- _PROVIDED ENTRIES_
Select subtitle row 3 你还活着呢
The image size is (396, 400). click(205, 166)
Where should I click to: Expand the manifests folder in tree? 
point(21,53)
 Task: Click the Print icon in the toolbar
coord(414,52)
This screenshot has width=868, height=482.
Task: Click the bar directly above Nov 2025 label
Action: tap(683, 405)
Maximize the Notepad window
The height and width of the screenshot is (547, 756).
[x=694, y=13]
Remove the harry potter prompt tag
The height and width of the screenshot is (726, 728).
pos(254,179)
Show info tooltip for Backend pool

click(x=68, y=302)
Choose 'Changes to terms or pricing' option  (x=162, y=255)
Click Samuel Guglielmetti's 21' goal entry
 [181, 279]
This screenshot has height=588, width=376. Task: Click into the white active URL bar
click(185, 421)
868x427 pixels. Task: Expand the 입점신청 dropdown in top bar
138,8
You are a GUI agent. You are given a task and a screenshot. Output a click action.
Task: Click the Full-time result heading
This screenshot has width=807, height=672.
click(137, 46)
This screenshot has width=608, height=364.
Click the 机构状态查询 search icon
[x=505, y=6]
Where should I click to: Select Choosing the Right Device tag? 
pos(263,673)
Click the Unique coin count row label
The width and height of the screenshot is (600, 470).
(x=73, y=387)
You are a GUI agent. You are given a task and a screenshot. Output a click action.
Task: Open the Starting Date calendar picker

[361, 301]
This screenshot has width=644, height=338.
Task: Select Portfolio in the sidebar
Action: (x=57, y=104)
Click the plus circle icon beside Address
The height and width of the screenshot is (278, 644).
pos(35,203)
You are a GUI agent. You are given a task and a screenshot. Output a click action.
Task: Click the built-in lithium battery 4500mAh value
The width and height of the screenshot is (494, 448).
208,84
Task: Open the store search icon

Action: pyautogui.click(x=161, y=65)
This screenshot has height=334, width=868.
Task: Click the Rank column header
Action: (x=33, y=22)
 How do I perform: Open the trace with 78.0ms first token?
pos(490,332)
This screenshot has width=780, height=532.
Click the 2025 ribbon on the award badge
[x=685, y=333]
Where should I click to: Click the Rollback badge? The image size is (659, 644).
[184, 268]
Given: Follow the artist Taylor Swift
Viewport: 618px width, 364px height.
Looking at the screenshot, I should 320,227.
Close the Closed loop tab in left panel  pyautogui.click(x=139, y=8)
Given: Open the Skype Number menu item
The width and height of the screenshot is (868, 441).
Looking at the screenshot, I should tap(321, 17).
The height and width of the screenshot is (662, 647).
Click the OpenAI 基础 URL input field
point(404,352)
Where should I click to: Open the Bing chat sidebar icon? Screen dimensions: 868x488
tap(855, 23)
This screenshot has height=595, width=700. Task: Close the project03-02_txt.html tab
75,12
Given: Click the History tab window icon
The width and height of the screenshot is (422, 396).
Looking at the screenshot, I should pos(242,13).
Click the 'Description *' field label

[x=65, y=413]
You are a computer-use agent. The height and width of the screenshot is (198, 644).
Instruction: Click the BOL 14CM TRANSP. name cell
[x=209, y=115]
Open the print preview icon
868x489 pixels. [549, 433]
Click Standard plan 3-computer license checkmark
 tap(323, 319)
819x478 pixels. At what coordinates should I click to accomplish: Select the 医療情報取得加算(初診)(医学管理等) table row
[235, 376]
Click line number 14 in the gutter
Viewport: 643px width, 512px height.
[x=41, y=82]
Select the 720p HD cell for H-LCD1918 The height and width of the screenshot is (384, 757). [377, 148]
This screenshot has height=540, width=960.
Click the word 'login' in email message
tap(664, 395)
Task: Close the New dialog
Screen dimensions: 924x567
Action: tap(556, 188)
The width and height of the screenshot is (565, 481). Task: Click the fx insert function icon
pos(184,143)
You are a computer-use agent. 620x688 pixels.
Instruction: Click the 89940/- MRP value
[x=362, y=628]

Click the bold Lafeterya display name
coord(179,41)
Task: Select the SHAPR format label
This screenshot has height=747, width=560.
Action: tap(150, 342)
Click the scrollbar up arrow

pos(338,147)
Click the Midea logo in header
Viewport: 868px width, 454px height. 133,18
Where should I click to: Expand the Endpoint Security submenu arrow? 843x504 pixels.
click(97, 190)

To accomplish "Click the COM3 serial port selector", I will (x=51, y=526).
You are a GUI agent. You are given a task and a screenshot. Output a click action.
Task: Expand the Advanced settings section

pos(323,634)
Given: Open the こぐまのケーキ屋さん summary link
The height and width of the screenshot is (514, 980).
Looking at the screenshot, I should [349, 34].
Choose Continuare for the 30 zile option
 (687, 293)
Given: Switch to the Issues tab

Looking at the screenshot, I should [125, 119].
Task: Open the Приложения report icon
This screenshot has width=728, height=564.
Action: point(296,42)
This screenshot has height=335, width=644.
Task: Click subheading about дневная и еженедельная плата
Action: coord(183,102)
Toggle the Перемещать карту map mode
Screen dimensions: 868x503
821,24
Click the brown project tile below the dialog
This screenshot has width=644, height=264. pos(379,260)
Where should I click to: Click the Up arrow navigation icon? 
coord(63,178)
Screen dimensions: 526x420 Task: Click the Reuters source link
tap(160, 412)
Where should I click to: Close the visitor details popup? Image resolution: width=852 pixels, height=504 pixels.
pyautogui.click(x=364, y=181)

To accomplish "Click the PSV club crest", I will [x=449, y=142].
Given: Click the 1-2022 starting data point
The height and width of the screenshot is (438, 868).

- _WHAT YOU NEED TO DO_
After locating the line with "Instruction: Click the 89940/- MRP value", please repeat it and every line after it exactly, through the end of the data above.

- _ANSWER FOR THIS EXERCISE_
Instruction: Click the 89940/- MRP value
[x=362, y=628]

Click the bold Lafeterya display name
coord(179,41)
Task: Select the SHAPR format label
This screenshot has height=747, width=560.
Action: tap(150, 342)
Click the scrollbar up arrow

pos(338,147)
Click the Midea logo in header
Viewport: 868px width, 454px height. 133,18
Where should I click to: Expand the Endpoint Security submenu arrow? 843x504 pixels.
click(97, 190)

To accomplish "Click the COM3 serial port selector", I will (x=51, y=526).
You are a GUI agent. You are given a task and a screenshot. Output a click action.
Task: Expand the Advanced settings section

pos(323,634)
Given: Open the こぐまのケーキ屋さん summary link
The height and width of the screenshot is (514, 980).
Looking at the screenshot, I should [349, 34].
Choose Continuare for the 30 zile option
 (687, 293)
Given: Switch to the Issues tab

Looking at the screenshot, I should [125, 119].
Task: Open the Приложения report icon
This screenshot has width=728, height=564.
Action: point(296,42)
This screenshot has height=335, width=644.
Task: Click subheading about дневная и еженедельная плата
Action: coord(183,102)
Toggle the Перемещать карту map mode
Screen dimensions: 868x503
821,24
Click the brown project tile below the dialog
This screenshot has width=644, height=264. pos(379,260)
Where should I click to: Click the Up arrow navigation icon? 
coord(63,178)
Screen dimensions: 526x420 Task: Click the Reuters source link
tap(160, 412)
Where should I click to: Close the visitor details popup? Image resolution: width=852 pixels, height=504 pixels.
pyautogui.click(x=364, y=181)

To accomplish "Click the PSV club crest", I will [x=449, y=142].
Given: Click the 1-2022 starting data point
The height and width of the screenshot is (438, 868).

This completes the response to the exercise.